- **EXERCISE DIRECTIONS**:
Having located the line with "You are a computer-use agent.", repeat it and all remaining lines of the records exactly. Pictures do not belong in the answer.

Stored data
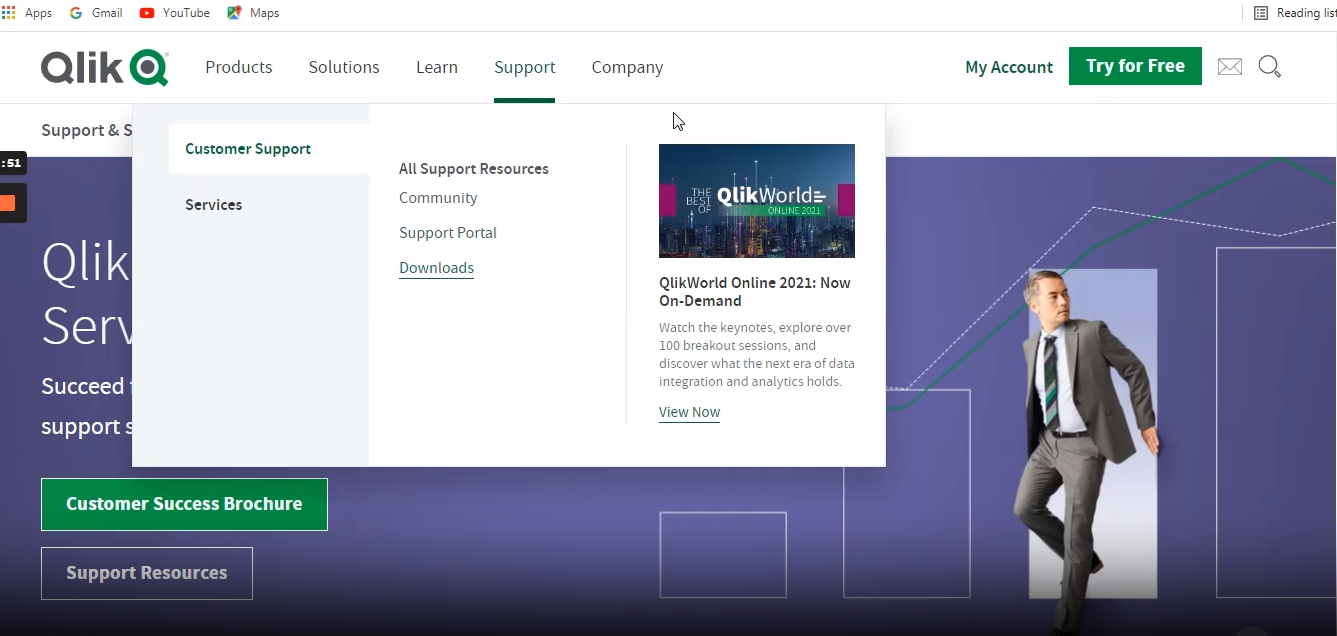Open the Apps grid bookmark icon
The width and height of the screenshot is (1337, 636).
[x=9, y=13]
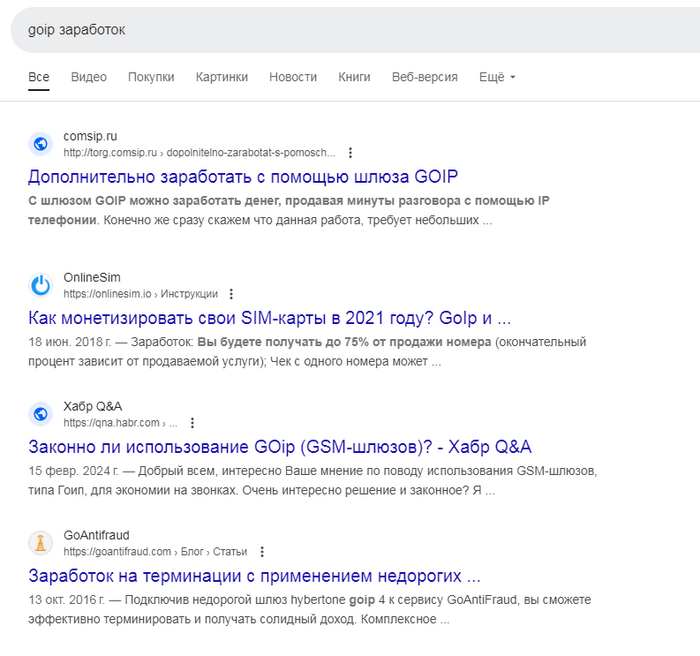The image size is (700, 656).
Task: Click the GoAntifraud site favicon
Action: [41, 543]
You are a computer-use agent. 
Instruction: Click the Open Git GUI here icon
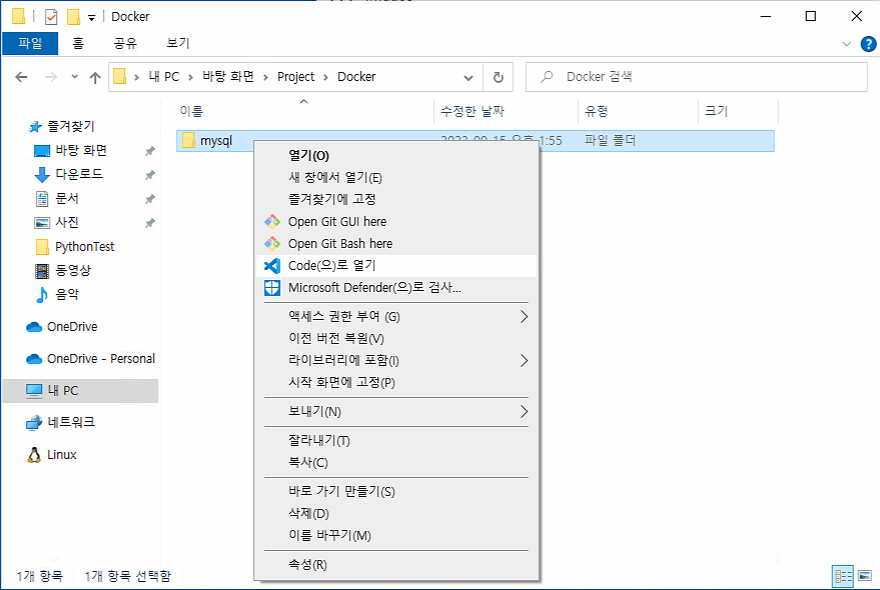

- **ANSWER FOR THE TASK**:
You are a computer-use agent. 
Instruction: Click the Open Git GUI here icon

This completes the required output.